I start the weekly process by screening for daily buys and sells from the previous Friday through Thursday. I then rescreen that output, for additional signals in the progression on Thursday and Friday. The final lists this week resulted in 48 chart pick candidates on the buy side and 3 on the sell side.

I reviewed the charts from the final output visually. From that review, I chose 3 buys and no shorts. For the second straight week, all the buys were in the energy business.

Last week we started with 23 picks on the list. There were 3 buys. The rest were short sales. Two picks hit their trailing stops and were closed as of the stop price. I elected to close out one on Monday’s open. Including those and the picks still open at the end of the week gave us average gains of 1.9% with an average holding period of 13 days.

Closed picks in May have so far averaged a gain of 2.9% on an average holding period of 11 days.

April was a challenging month. The final tally of closed picks in April had an average loss of 0.4% with an average holding period of 11 calendar days. My system does not do well when the average low to low cycle duration drops below 4 weeks. Normally that doesn’t happen to often, but we must roll with the punches when it does.

March was better. Picks closed in March had an average gain of 4% with an average holding period of 23 days. The 5 picks closed out in May so far had an average gain of 4.3% on and average holding period of 12 days.

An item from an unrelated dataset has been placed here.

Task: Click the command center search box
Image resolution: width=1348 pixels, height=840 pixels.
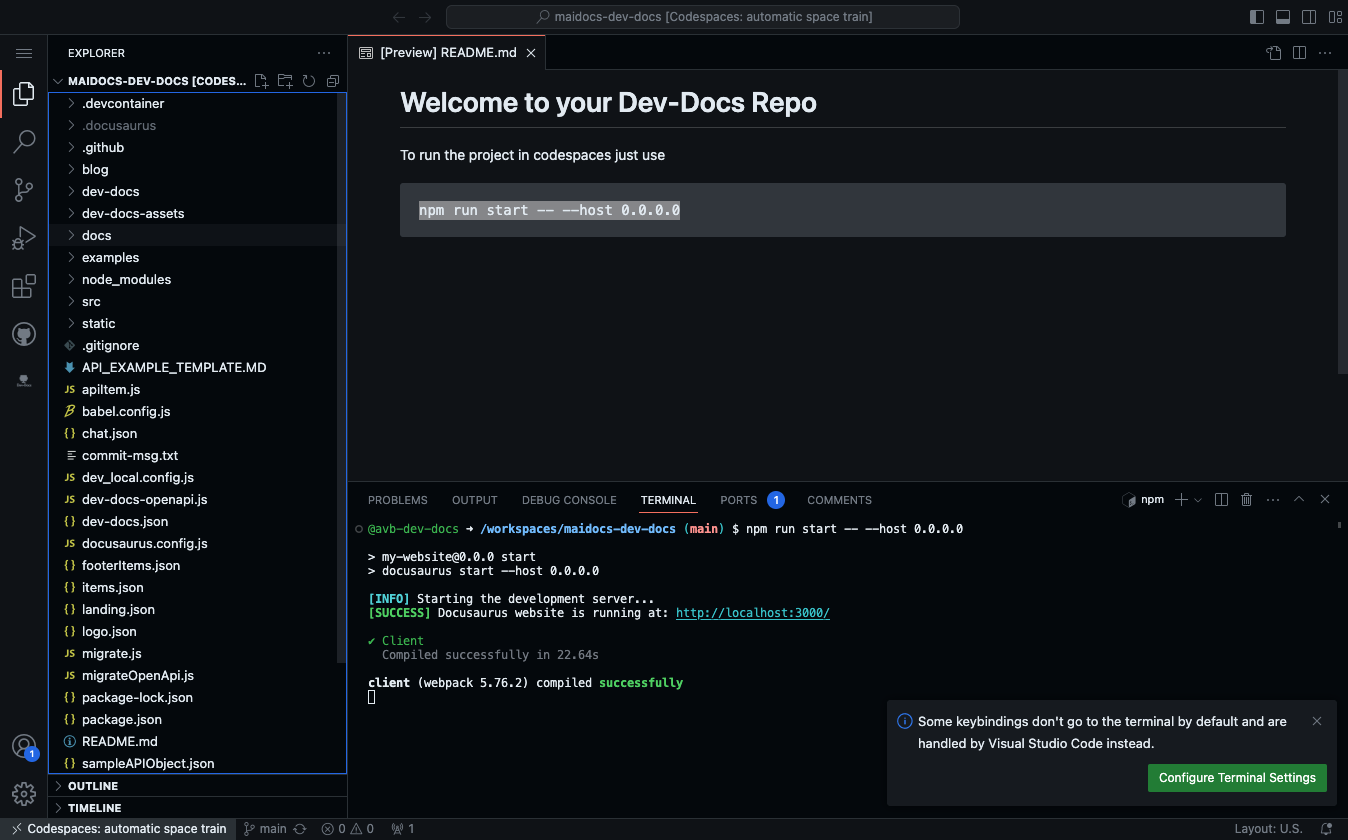Action: click(702, 17)
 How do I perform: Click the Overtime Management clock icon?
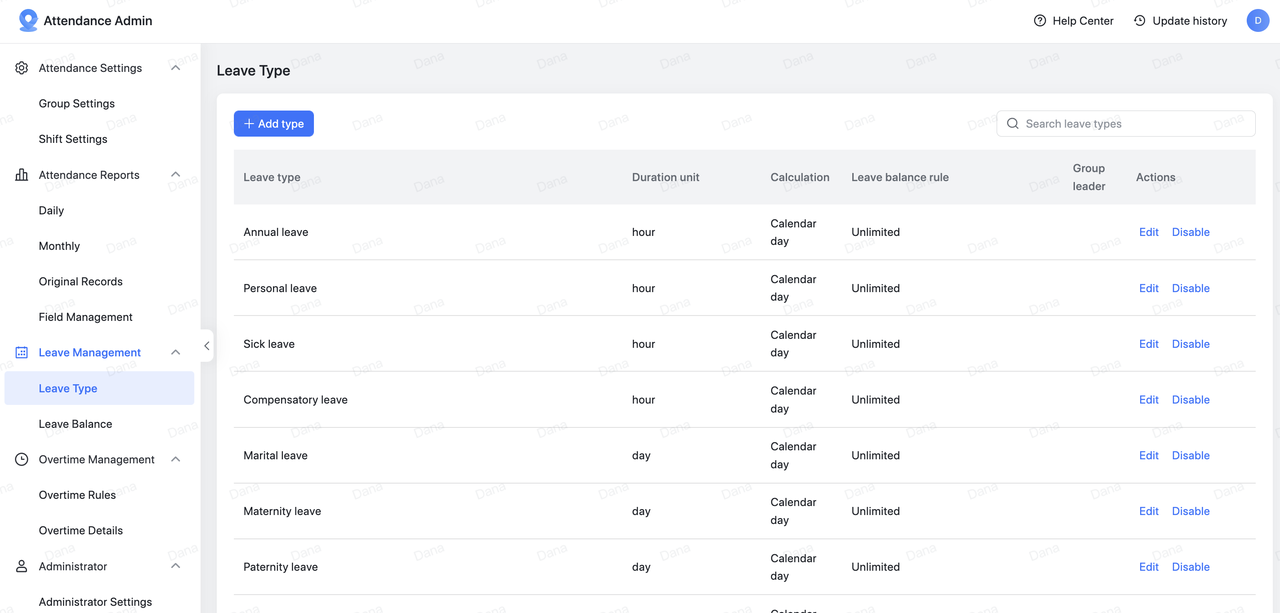pyautogui.click(x=22, y=460)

The percentage gain is based on 100% cash positions, with no margin and no use of leverage or options.

This week we start with 23 picks including the 3 new ones. 17 of the 23 picks are short sales.

I’ve added new stops to the picks from last week, and adjusted stops on the remainder. This week’s new picks will be added without stops as usual. I like to give them breathing room at the beginning, and manage risk by having multiple picks.

The new picks, along with picks that remain open, and those closed out last week, are shown on the table below. Charts of new and open picks are below that.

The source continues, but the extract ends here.